Reklama

Kasia Stankiewicz ma złe wspomnienia ze śpiewaniem z playbacku

Wieloletnia wokalistka Varius Manx jak ognia unika śpiewania z playbacku. Ale kilka razy uległa prośbom, by dać "udawany" koncert. Zazwyczaj miało to dla niej przykre konsekwencje, o czym opowiedziała na Instagramie.
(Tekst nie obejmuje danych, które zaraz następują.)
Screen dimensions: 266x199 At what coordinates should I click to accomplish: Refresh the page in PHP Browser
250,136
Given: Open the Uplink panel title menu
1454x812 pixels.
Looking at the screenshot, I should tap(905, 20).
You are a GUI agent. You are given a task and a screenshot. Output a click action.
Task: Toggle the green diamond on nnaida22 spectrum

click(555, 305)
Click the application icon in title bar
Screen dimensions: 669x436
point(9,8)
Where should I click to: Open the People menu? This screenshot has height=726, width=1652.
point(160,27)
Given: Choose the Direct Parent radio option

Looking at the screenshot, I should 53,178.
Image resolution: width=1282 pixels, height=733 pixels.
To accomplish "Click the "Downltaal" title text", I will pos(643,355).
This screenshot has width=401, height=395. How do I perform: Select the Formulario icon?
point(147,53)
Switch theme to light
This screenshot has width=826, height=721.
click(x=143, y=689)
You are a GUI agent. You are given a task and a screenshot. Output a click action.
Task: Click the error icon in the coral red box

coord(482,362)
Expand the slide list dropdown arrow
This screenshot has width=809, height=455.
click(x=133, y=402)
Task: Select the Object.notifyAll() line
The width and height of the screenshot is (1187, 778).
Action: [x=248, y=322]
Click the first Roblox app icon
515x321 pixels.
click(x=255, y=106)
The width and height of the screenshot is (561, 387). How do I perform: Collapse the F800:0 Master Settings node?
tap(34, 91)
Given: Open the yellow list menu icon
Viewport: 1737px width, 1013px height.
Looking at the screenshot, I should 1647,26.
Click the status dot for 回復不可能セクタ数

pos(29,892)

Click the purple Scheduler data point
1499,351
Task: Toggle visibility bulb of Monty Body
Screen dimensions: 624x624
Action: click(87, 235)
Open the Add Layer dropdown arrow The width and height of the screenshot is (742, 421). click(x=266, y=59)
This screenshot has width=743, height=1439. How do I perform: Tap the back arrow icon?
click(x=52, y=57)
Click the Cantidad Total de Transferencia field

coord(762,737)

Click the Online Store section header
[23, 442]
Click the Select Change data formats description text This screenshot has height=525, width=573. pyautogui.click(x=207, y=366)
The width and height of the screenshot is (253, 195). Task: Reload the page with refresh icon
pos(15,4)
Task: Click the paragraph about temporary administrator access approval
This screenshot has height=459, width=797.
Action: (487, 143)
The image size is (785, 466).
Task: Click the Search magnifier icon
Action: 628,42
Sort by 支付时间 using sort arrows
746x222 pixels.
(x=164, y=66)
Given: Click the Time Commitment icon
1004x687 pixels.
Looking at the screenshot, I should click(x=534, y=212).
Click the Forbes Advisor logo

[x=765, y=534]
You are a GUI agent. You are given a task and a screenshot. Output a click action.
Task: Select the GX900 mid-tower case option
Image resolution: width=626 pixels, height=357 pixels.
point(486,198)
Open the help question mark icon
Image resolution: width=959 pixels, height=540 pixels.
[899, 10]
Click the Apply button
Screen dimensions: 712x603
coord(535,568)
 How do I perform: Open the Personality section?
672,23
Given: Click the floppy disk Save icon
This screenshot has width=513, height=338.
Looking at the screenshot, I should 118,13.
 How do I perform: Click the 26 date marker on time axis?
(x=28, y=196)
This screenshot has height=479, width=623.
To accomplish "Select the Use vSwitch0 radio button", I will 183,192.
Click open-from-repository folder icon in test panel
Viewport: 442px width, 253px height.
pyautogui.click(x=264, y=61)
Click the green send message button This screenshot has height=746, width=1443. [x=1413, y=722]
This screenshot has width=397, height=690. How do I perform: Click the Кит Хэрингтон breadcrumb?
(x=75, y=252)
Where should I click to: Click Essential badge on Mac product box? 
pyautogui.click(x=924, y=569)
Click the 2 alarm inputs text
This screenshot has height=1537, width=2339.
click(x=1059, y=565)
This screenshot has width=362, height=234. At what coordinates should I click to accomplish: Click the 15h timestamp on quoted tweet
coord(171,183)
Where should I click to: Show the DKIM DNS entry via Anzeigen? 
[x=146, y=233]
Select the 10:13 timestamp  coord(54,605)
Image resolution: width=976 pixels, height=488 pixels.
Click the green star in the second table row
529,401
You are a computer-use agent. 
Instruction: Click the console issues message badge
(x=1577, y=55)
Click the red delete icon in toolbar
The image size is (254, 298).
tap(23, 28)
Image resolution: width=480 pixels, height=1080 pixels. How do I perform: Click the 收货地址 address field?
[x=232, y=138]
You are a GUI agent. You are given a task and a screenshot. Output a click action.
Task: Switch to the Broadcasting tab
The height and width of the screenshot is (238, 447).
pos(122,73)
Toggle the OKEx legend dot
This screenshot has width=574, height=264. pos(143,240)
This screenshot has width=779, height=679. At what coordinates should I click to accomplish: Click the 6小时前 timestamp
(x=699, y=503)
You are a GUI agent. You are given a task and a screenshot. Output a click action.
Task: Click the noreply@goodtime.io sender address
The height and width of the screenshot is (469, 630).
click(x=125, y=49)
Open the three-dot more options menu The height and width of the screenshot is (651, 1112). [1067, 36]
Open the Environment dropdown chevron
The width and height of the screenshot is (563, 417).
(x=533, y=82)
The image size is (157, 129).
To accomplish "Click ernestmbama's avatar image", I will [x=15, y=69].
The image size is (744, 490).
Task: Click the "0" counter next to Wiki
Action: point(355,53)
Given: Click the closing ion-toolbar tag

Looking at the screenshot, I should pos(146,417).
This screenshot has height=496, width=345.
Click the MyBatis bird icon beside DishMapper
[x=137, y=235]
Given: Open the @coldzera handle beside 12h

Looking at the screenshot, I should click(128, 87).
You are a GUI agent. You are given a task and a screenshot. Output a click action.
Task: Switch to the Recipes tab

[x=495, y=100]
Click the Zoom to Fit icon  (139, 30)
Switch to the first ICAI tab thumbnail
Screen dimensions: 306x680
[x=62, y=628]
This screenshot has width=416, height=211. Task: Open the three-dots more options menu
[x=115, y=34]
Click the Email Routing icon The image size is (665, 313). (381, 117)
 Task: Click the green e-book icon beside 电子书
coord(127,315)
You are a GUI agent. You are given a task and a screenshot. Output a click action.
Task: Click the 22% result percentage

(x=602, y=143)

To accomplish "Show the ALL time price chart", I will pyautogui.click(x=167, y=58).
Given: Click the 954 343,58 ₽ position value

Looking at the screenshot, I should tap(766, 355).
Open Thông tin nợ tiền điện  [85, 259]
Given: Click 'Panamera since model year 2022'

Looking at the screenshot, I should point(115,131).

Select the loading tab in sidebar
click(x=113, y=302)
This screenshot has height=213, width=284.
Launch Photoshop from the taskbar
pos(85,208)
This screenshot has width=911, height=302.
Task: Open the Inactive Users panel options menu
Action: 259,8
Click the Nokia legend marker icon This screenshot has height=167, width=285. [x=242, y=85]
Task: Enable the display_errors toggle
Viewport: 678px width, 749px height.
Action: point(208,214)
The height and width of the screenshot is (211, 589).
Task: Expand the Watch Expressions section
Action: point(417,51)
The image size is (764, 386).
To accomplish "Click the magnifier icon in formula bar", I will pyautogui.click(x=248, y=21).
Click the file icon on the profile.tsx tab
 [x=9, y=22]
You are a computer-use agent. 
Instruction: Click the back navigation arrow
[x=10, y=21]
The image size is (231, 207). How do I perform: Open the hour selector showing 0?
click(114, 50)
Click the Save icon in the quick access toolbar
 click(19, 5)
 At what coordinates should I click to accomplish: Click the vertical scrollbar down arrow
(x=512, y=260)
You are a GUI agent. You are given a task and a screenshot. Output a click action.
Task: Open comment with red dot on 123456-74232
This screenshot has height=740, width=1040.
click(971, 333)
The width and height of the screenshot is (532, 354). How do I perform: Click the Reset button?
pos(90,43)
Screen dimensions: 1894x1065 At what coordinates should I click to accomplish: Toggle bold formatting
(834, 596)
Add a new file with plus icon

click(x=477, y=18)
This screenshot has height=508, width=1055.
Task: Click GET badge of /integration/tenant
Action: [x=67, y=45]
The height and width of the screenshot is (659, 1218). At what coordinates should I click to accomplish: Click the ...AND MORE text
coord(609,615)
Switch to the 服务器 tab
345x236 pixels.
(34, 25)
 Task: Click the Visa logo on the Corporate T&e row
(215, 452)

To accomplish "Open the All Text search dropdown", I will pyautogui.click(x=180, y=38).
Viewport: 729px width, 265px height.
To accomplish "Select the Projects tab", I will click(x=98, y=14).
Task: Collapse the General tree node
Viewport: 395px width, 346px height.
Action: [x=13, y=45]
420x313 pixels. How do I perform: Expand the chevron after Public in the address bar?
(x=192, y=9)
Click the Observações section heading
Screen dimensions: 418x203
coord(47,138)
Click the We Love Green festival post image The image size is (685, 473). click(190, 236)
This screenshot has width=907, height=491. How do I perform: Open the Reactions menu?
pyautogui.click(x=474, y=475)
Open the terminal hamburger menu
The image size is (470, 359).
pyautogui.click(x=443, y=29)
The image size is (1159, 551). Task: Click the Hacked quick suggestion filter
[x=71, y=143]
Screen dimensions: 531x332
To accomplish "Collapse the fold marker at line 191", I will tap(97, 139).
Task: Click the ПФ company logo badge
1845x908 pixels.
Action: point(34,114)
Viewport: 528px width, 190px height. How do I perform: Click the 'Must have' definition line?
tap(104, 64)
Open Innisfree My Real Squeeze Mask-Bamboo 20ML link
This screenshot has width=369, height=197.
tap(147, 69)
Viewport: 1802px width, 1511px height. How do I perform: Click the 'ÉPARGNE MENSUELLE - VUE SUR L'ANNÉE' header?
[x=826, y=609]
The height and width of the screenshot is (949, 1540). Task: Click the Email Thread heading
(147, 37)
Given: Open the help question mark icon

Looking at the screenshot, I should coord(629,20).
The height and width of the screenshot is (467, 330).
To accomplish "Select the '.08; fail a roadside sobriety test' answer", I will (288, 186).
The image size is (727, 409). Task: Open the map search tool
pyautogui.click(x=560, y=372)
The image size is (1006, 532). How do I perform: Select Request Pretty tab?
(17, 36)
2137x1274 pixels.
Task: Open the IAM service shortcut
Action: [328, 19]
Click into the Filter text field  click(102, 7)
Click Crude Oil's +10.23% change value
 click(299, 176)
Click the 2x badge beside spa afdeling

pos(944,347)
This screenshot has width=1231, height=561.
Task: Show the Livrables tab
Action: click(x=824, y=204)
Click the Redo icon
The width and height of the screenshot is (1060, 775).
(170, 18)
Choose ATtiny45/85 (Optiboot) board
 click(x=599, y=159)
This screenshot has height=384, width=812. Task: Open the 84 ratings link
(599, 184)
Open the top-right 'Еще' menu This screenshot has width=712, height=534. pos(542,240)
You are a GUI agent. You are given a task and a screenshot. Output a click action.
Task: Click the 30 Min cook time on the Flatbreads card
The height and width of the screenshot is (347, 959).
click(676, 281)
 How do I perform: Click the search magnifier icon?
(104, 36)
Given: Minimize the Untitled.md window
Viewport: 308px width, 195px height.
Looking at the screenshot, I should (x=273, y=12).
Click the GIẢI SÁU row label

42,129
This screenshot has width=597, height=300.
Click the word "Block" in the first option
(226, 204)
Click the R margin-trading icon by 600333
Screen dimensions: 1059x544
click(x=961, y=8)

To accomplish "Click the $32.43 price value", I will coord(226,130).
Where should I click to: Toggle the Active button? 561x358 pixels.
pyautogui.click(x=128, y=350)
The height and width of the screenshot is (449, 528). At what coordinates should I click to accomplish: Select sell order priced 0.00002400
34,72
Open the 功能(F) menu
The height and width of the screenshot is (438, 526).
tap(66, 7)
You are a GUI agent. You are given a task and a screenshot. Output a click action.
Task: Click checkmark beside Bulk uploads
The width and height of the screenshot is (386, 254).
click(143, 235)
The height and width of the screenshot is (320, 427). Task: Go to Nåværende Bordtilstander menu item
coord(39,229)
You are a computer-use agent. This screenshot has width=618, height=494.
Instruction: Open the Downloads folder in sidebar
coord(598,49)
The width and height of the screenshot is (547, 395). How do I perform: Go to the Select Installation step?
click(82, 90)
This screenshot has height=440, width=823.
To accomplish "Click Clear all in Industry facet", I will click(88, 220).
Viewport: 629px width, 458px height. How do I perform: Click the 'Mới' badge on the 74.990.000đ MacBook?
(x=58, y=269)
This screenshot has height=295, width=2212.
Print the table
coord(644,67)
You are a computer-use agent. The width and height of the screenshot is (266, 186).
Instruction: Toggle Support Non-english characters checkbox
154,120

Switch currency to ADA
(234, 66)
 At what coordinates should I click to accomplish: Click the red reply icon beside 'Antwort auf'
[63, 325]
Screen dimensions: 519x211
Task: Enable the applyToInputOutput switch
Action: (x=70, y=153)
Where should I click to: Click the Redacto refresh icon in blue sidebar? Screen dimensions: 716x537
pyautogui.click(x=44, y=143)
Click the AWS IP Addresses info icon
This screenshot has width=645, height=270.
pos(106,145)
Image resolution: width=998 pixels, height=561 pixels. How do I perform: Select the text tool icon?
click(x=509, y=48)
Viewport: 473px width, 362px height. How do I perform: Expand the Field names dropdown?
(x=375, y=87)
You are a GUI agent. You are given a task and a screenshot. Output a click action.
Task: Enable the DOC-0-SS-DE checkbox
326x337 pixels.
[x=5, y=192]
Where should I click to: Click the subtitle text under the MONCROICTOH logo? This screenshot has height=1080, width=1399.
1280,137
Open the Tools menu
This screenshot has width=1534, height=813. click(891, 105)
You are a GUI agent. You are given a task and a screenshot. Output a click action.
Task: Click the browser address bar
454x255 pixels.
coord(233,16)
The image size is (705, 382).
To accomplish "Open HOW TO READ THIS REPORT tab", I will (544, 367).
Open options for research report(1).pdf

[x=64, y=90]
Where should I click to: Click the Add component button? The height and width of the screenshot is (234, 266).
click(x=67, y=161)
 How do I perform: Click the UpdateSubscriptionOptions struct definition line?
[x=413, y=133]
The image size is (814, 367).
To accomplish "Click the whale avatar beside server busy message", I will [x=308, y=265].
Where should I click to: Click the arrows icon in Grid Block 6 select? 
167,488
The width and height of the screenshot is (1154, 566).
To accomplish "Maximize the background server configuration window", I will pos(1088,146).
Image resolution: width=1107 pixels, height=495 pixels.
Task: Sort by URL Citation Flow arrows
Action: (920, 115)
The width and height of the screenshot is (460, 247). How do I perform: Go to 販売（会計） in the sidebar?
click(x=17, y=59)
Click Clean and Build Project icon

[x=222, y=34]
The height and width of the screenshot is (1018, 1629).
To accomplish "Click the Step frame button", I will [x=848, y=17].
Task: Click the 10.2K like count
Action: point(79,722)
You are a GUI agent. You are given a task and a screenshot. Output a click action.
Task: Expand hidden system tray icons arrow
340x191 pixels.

Wieloletnia wokalistka Varius Manx jak ognia unika śpiewania z playbacku. Ale kilka razy uległa prośbom, by dać "udawany" koncert. Zazwyczaj miało to dla niej przykre konsekwencje, o czym opowiedziała na Instagramie.
Kasia Stankiewicz przyznała się do kuriozalnej wpadki z playbackiem /Tricolors /East News

"Dzwoni znajomy: 'Hej Kasia, słuchaj, mam takiego kolegę, który chce, abyś zagrała na zamkniętej imprezie, tylko wiesz, tam trzeba z playbacku. Wiem, nie lubisz, ale to fajny chłopak, jest Twoim fanem, robi sporo dobrych rzeczy dla miasta, przemyśl to proszę'. Czynnik ludzki rozmiękcza mnie, jadę" - Kasia Stankiewicz na Instagramie przytoczyła pewną sytuację ze swojej kariery.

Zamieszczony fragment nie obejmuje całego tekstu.